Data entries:
────────────────────────────────────────
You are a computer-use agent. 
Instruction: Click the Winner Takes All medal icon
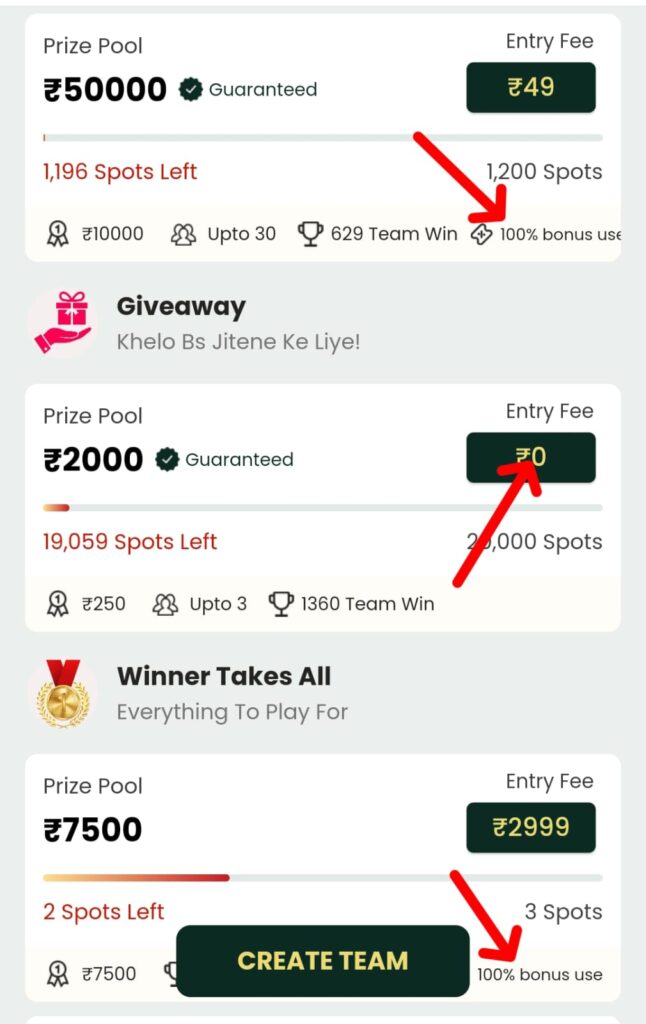pos(63,693)
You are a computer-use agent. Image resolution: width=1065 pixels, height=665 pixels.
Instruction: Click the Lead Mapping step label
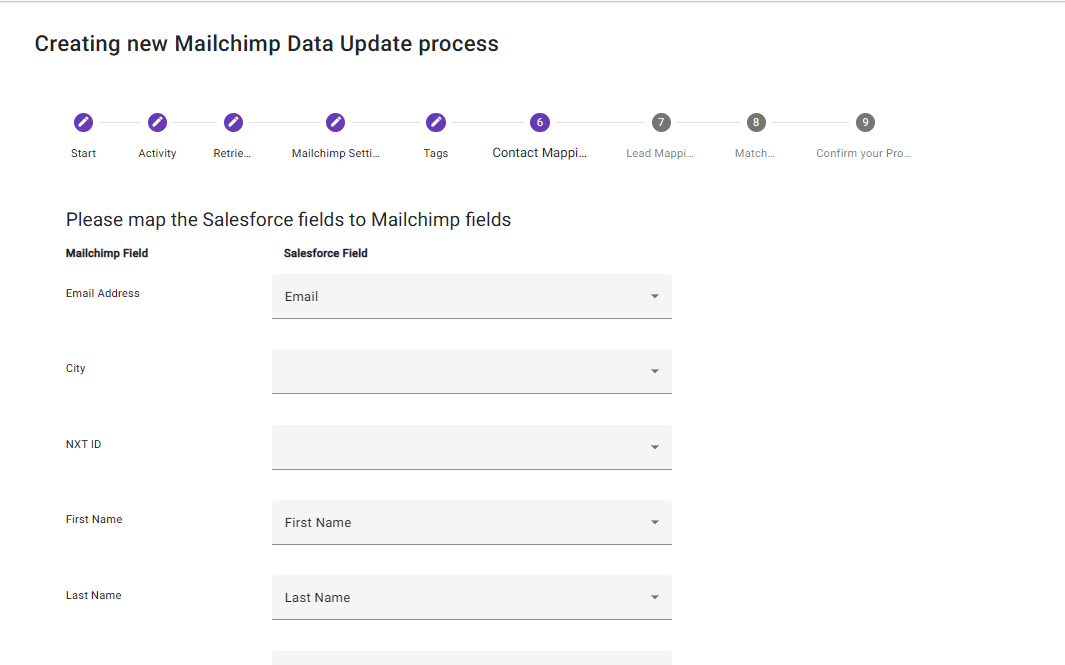click(660, 154)
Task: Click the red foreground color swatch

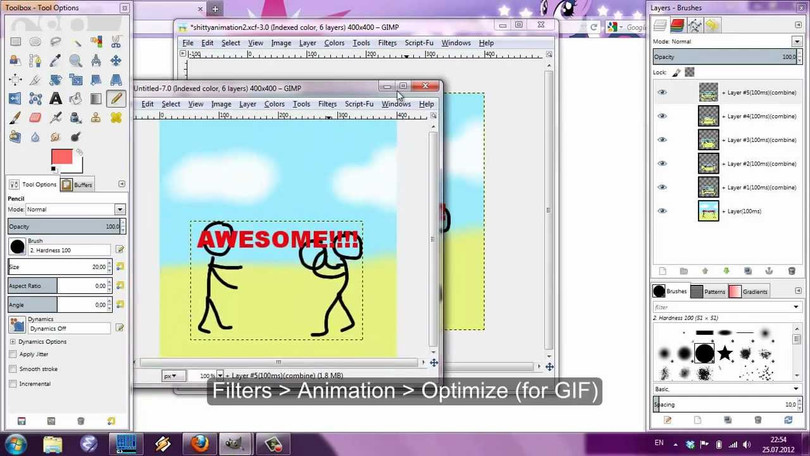Action: coord(62,157)
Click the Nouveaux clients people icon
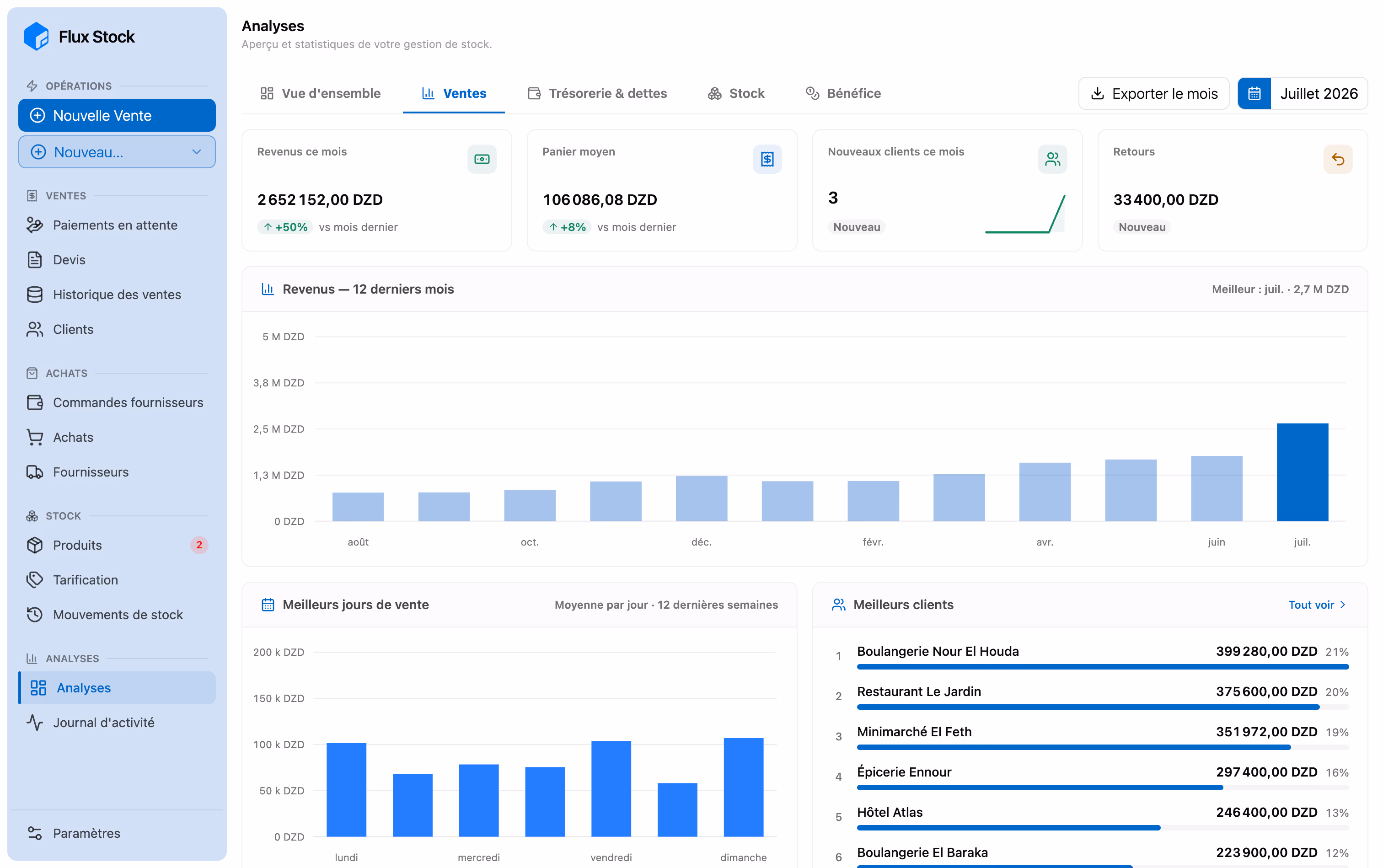Viewport: 1383px width, 868px height. [1052, 159]
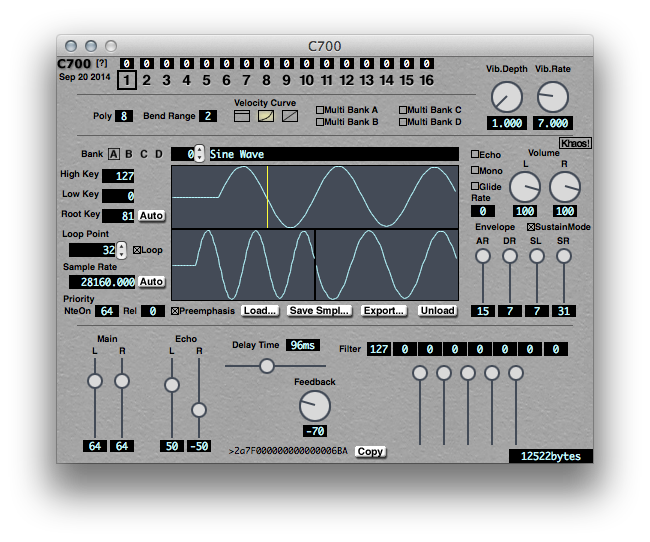The width and height of the screenshot is (650, 542).
Task: Click the Vib.Rate knob
Action: 552,97
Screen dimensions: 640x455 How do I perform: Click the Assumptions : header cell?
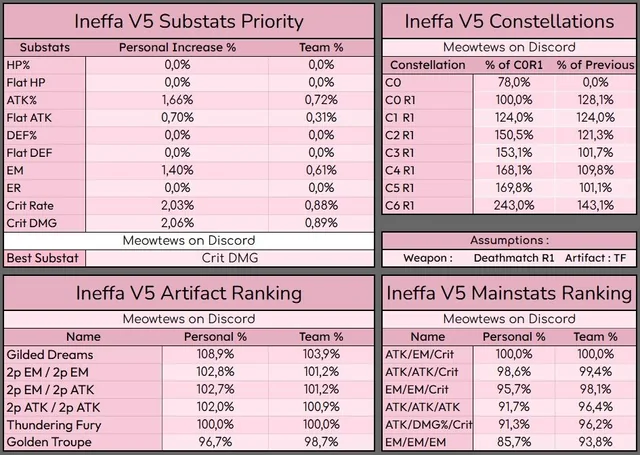click(x=509, y=240)
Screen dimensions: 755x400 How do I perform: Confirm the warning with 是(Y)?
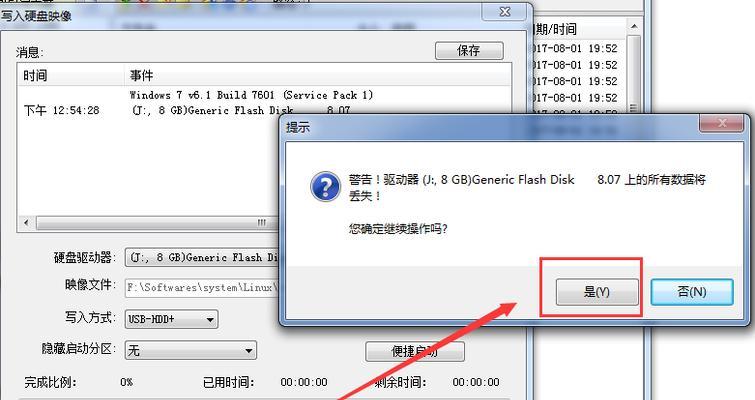(x=597, y=292)

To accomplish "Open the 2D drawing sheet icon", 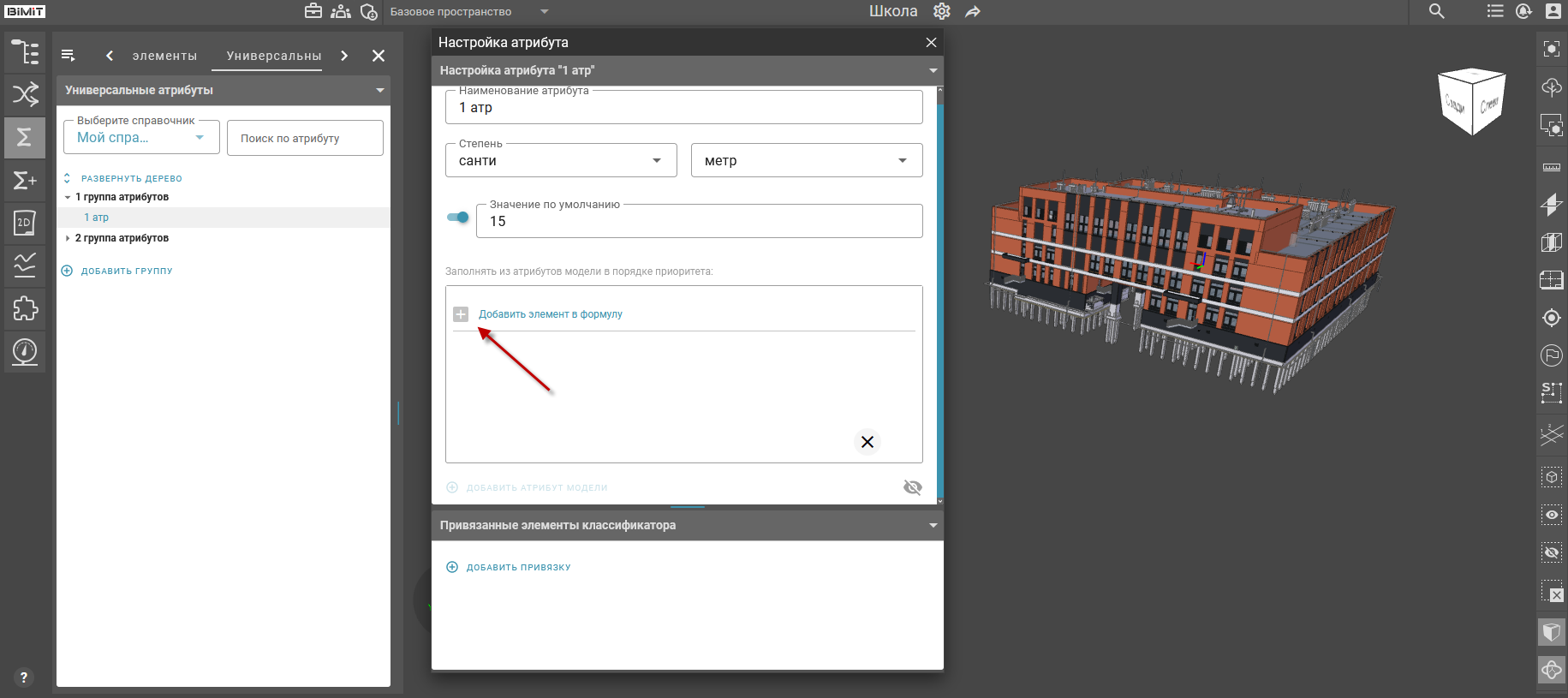I will [x=25, y=223].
────────────────────────────────────────
Working through the records above, copy each line in which "computer" is found.

Task solution:
You are a computer-use agent. 
You are a computer-use agent. Image resolution: width=1065 pixels, height=665 pixels.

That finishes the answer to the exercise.